Argentinisches Gerichtsurteil beflügelt Hoffnungen der Investoren
In einem wegweisenden Urteil hat das Oberste Gericht Argentiniens das politische Wirken der ehemaligen Präsidentin Cristina Fernández de Kirchner stark eingeschränkt, was bei argentinischen Händlern auf große Zustimmung stieß. Die populistische Politikerin, die oft mit Investoren und Gläubigern aneinandergeriet, wurde zu einer sechsjährigen Haftstrafe verurteilt und von der Ausübung öffentlicher Ämter ausgeschlossen.
Die Entscheidung bestätigt eine frühere Verurteilung wegen Betrugs und wurde trotz des Einspruchs der peronistischen Opposition aufrechterhalten. Viele Investoren bewerten die politische Abwesenheit Kirchners als positiv, so beispielsweise Mariano Sardans von der hiesigen Finanzfirma FDI Gerenciadora de Patrimonios. Er erinnerte daran, dass kirchneristische Politik mit hohen Staatsausgaben und Interventionen stets für Unsicherheit sorge - Szenarien, die Investoren zu vermeiden suchen.
Der derzeitige Präsident, Javier Milei, ein marktorientierter Libertärer, hat durch seine strikten Sparmaßnahmen und sein Streben nach einem 'Null-Defizit' Vertrauen bei Investoren geschaffen. Diese umsichtigen Schritte haben Aktien und Anleihen seit seinem Amtsantritt in den späten Monaten von 2023 angekurbelt.

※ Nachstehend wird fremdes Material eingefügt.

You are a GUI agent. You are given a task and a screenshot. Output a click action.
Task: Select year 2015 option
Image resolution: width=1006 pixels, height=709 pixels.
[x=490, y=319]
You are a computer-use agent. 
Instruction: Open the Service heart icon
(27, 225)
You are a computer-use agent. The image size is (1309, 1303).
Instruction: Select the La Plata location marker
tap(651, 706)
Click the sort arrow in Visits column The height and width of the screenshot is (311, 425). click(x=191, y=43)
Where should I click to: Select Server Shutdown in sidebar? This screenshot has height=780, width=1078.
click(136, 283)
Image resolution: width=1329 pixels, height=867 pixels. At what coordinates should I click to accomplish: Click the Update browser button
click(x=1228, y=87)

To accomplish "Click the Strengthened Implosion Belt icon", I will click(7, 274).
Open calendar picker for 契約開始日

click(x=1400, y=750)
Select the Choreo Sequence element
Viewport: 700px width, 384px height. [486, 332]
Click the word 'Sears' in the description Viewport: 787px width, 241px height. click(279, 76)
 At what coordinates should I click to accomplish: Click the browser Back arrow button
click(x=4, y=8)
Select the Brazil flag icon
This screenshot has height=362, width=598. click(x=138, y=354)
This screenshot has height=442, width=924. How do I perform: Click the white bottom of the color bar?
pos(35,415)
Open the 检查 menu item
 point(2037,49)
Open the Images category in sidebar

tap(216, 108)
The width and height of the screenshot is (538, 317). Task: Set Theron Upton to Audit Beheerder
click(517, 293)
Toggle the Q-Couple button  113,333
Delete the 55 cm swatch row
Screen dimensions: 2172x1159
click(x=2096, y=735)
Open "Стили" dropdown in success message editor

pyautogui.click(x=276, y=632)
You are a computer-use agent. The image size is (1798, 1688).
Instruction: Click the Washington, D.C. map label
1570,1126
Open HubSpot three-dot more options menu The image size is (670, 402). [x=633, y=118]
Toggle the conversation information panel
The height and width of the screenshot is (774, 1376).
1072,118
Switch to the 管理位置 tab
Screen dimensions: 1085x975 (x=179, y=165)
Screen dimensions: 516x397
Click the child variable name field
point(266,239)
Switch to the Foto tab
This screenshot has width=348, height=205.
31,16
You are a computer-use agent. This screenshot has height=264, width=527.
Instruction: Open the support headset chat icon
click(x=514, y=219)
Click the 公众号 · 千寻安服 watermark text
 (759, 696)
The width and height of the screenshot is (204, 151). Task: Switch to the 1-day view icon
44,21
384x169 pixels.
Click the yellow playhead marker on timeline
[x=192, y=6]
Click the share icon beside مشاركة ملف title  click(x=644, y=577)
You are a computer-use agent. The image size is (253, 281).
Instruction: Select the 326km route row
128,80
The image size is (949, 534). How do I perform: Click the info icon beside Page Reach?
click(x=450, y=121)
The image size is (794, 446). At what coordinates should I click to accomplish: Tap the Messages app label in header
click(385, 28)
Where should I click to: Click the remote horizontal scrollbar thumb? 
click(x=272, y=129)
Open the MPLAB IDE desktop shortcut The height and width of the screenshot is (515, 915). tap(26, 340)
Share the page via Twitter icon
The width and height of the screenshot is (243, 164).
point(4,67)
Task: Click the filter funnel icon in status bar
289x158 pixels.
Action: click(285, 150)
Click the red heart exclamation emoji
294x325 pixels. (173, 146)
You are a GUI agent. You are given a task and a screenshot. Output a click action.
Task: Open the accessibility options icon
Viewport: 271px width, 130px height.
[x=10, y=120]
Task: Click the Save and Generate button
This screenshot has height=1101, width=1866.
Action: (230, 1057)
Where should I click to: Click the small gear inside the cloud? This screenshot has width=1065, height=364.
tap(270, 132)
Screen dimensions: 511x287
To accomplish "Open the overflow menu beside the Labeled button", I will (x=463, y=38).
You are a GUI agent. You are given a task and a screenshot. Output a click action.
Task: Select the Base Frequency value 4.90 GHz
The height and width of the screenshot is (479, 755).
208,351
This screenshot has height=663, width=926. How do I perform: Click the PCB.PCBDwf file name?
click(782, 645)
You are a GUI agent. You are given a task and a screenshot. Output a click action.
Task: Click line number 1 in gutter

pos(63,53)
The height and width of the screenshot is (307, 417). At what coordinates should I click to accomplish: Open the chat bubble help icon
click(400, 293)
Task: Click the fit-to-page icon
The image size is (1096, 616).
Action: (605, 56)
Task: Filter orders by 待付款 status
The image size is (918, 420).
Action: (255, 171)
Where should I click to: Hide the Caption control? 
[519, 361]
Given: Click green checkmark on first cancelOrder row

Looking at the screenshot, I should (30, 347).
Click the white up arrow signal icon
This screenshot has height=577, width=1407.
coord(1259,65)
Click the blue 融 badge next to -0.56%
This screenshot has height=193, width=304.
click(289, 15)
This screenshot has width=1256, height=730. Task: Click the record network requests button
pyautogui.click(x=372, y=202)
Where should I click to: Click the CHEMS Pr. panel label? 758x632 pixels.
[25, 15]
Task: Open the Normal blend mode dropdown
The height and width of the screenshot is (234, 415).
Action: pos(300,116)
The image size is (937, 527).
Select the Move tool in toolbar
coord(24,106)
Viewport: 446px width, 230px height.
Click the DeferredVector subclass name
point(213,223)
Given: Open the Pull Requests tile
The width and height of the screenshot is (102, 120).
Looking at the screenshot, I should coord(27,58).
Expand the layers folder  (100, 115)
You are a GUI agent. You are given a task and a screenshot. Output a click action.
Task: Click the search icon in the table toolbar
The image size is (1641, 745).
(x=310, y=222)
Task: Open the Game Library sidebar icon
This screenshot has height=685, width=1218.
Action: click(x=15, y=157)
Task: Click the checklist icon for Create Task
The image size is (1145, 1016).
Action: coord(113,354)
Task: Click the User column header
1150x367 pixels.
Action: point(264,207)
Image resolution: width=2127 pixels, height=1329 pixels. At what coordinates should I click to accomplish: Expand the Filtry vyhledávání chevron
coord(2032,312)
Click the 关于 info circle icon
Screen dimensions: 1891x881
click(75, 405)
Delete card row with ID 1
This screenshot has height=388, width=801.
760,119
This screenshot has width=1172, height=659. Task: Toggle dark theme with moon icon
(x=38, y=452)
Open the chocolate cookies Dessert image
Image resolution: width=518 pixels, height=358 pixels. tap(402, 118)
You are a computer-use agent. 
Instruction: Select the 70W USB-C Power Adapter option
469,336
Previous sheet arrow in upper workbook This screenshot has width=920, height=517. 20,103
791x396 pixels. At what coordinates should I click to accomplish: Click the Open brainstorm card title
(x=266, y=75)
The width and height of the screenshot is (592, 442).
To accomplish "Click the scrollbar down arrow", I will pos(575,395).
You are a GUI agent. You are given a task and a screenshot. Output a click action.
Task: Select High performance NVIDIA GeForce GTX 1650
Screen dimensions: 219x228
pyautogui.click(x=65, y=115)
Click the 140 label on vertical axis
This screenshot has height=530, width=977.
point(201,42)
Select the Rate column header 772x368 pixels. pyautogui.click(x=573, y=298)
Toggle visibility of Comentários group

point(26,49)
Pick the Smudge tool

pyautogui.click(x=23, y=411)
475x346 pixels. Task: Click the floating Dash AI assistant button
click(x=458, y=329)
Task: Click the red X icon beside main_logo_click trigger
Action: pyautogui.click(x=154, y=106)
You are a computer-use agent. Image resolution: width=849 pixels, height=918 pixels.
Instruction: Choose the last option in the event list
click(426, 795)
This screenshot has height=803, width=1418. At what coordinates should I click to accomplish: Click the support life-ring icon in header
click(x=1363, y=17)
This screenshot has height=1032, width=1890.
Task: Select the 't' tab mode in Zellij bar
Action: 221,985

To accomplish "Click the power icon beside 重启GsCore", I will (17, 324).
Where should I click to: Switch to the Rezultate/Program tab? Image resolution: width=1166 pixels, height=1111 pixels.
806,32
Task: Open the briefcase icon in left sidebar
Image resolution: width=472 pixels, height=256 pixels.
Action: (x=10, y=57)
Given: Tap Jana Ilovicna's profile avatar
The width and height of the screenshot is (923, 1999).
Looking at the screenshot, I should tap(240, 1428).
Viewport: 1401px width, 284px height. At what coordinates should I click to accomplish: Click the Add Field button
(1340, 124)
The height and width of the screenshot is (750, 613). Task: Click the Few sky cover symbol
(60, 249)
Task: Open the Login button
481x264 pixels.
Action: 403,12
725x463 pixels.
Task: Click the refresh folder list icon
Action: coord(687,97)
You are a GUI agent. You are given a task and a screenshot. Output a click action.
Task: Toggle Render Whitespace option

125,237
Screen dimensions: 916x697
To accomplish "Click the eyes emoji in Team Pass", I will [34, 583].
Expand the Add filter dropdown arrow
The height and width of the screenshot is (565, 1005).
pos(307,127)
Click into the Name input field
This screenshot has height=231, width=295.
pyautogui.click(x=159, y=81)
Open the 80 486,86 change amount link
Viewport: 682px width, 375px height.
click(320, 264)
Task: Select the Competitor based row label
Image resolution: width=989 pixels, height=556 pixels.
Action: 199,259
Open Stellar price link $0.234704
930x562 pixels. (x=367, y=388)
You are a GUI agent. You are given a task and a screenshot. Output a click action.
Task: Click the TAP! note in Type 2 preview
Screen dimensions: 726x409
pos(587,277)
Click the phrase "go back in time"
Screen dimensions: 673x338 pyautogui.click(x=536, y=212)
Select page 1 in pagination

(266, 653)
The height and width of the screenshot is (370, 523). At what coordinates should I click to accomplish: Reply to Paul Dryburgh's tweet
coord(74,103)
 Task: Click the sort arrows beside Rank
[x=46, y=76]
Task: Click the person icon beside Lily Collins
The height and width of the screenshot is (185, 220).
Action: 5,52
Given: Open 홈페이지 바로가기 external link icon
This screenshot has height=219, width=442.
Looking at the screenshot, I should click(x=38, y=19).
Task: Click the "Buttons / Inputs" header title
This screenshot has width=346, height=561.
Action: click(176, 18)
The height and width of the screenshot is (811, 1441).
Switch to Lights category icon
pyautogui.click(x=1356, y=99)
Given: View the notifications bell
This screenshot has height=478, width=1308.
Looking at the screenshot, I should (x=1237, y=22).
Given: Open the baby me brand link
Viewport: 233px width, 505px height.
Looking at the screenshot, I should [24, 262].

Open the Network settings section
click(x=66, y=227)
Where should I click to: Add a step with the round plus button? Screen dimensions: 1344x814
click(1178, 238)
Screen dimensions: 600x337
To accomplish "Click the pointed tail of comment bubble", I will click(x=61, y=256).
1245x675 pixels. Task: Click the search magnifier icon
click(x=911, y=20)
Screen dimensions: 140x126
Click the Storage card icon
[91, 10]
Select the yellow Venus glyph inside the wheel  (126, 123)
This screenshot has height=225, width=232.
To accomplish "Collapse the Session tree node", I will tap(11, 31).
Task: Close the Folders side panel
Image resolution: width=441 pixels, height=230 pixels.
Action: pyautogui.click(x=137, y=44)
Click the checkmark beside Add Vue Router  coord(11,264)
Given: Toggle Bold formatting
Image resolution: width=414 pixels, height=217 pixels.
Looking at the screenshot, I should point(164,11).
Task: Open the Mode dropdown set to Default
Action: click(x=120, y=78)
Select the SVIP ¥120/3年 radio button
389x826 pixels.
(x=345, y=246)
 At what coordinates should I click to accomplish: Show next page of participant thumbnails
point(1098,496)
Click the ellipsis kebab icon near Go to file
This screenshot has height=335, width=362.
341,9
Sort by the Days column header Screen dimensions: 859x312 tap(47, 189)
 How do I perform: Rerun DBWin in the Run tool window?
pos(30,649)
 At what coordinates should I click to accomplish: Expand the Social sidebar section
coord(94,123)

Anstehende Parlamentswahlen im Oktober werden als Test seiner Beliebtheit und der Durchsetzbarkeit seiner wirtschaftsfreundlichen Reformen betrachtet. Infolge des Urteils wird Fernández, die als stärkste Oppositionskraft der Regierung gilt, daran gehindert, bei Wahlen in der Provinz Buenos Aires anzutreten.
Währenddessen verzeichnen die Staatsanleihen Argentiniens leichte Zuwächse, während der S&P Merval-Index nach einem vorherigen Aufschwung um 1% fiel. Trotz der optimistischen Reaktionen warnten einige Analysten vor den bevorstehenden Herausforderungen der argentinischen Wirtschaft, wie der Notwendigkeit zum Wiederaufbau der Devisenreserven.
Roberto Geretto von der Firma Adcap merkte an, dass das Urteil allein die tiefgreifenden makroökonomischen Schwierigkeiten des Landes nicht lösen könne.